**CONSIGNE:** Pour chacune des affirmations suivantes, dites si elle concorde avec l'extrait sur le projet E-MOTION ci-dessous. Répondez par oui ou par non et citez à l'identique les mots de l'extrait qui tranchent. (a) L'étude portera sur environ 750 élèves. (b) Des études ont déjà testé l'efficacité combinée des pauses actives et du développement des compétences émotionnelles. (c) D'après le dispositif Cedre, les performances en mathématiques des élèves de 3ème ont progressé en 2019 par rapport à 2014.

**EXTRAIT:**
Le projet « E-MOTION » porté par Damien Tessier (SENS , UGA) a été sélectionné pour obtenir un financement du pôle Pégase.

Afin d’améliorer l’apprentissage des savoirs fondamentaux, la motivation et le bien-être des élèves à l’école, l’objectif du projet E-MOTION est de tester l’effet d’un programme proposant des pauses actives et des pratiques améliorant les compétences émotionnelles, sur les capacités attentionnelles, la motivation, le bien-être, et les performances scolaires des collégiens en mathématiques et en français. Si l’efficacité de chacun de ces deux leviers – pauses actives et développement des compétences émotionnelles – est établie, aucune étude n’a jusqu’à présent testé leur efficacité combinée. Il s’agira pour les enseignants de mettre en œuvre les différentes pratiques proposées dans le programme EMOTION après avoir suivi le MOOC E-MOTION et participé à la journée de formation. L’étude impliquera 30 enseignants de Mathématiques et de Français sur une année scolaire, et leurs élèves (environ 750) répartis dans un groupe expérimental, et un groupe contrôle retardé. Le programme et le MOOC seront au préalable coconstruits avec des enseignants.

Damien Tessier revient en détails sur les enjeux et objectifs du projet.

Situation générale et problématique

Les préoccupations actuelles des enseignants, et de la communauté scolaire, concernant les résultats et l’engagement des élèves dans les apprentissages font écho aux différentes enquêtes menées en France et dans plusieurs pays industrialisés. Par exemple, l’enquête TIMSS (2019) montre que la moyenne des élèves français de 4ème en sciences se situe sous la moyenne internationale des pays de l’Union Européenne et de l’OCDE (DEPP, 2020a) ; et le dispositif Cedre met en évidence le fait que les performances en mathématiques des élèves de 3ème sont en baisse en 2019 par rapport à 2014, et que la proportion d’élèves en difficulté continue d’augmenter pour atteindre près d’un élève sur quatre (DEPP, 2020b). En français, le constat est assez similaire : les compétences orthographiques mesurées en CM2 diminuent globalement en 2015 par rapport à 2007 (DEPP, 2016).

**DONNÉES ENREGISTRÉES:**
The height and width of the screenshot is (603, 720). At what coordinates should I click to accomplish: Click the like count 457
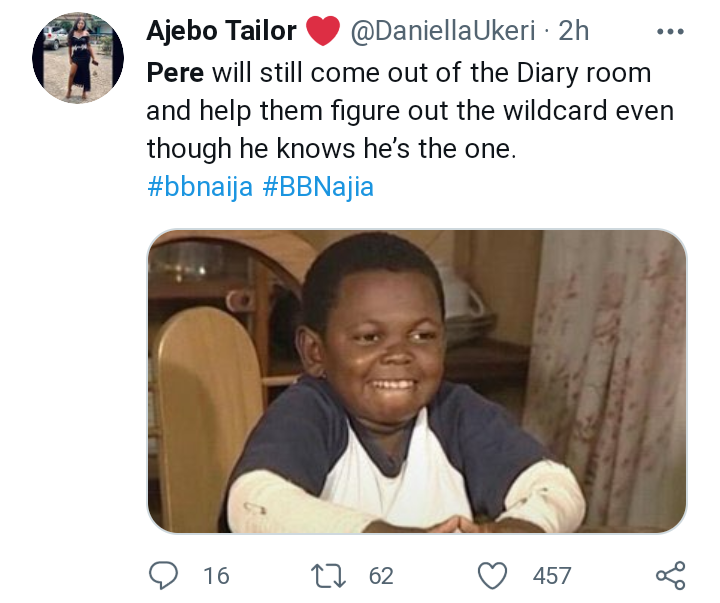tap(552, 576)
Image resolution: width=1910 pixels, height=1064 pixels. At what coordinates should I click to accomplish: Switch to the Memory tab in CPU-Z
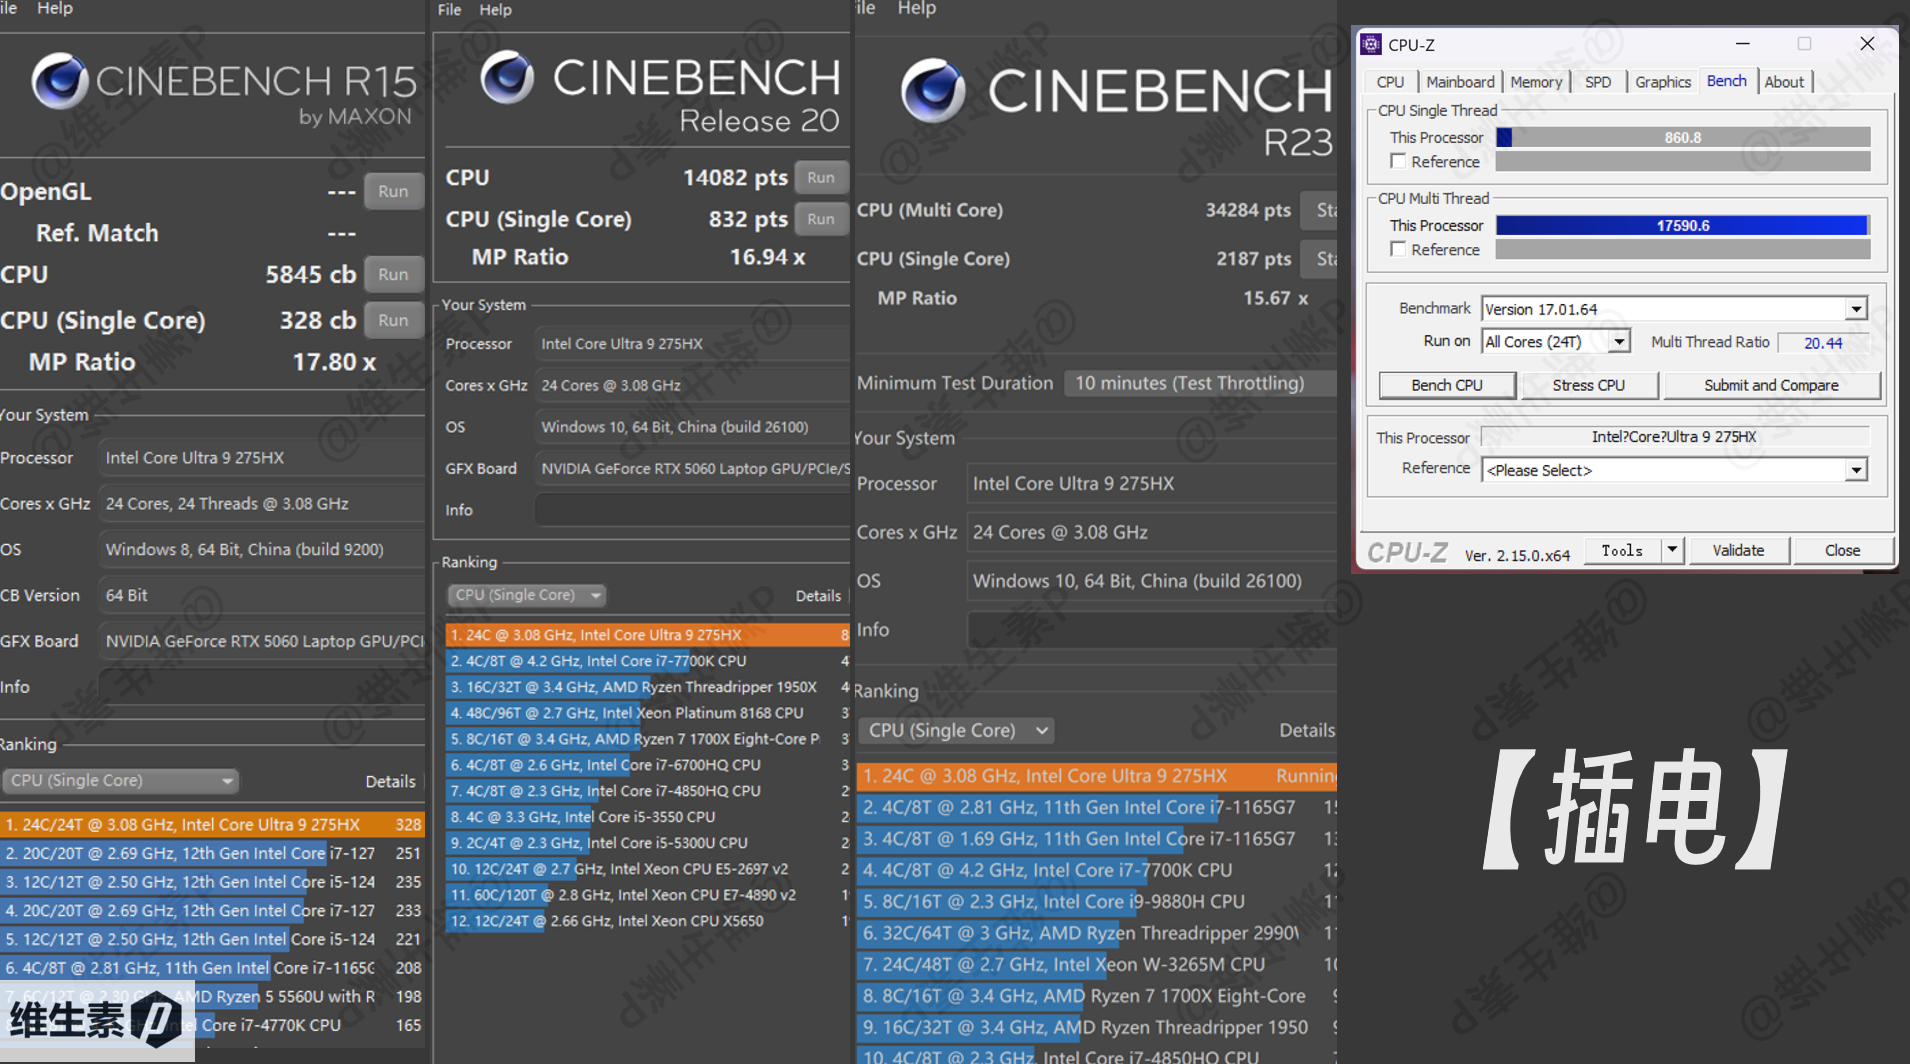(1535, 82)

---

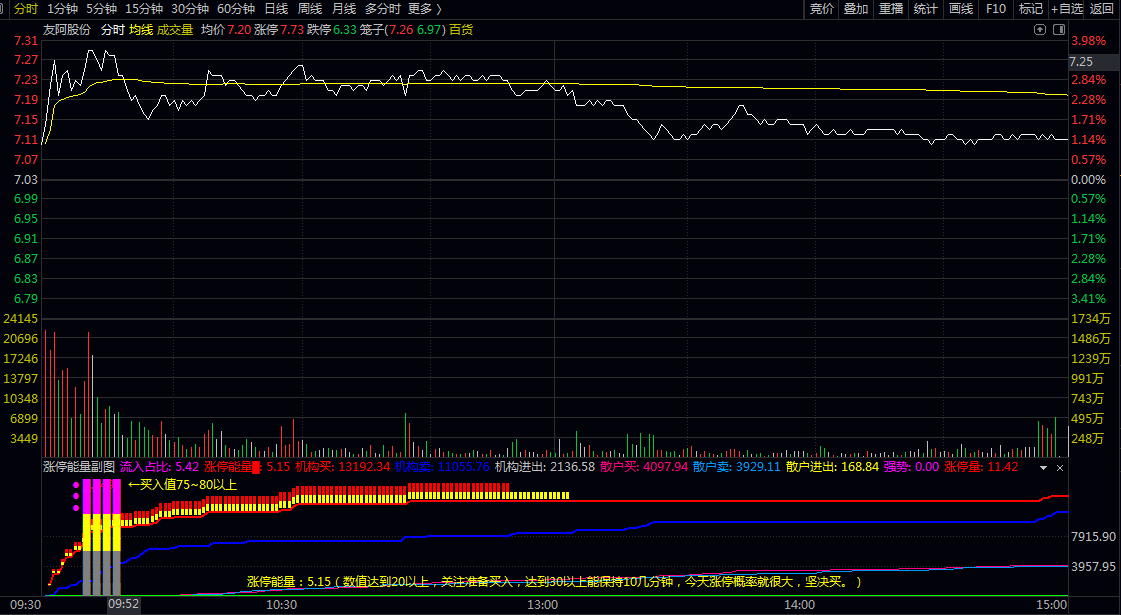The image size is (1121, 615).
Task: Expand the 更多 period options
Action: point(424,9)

**RÉPONSE ATTENDUE:**
(a) Oui : « leurs élèves (environ 750) ».
(b) Non : « aucune étude n’a jusqu’à présent testé leur efficacité combinée ».
(c) Non : « les performances en mathématiques des élèves de 3ème sont en baisse en 2019 par rapport à 2014 ».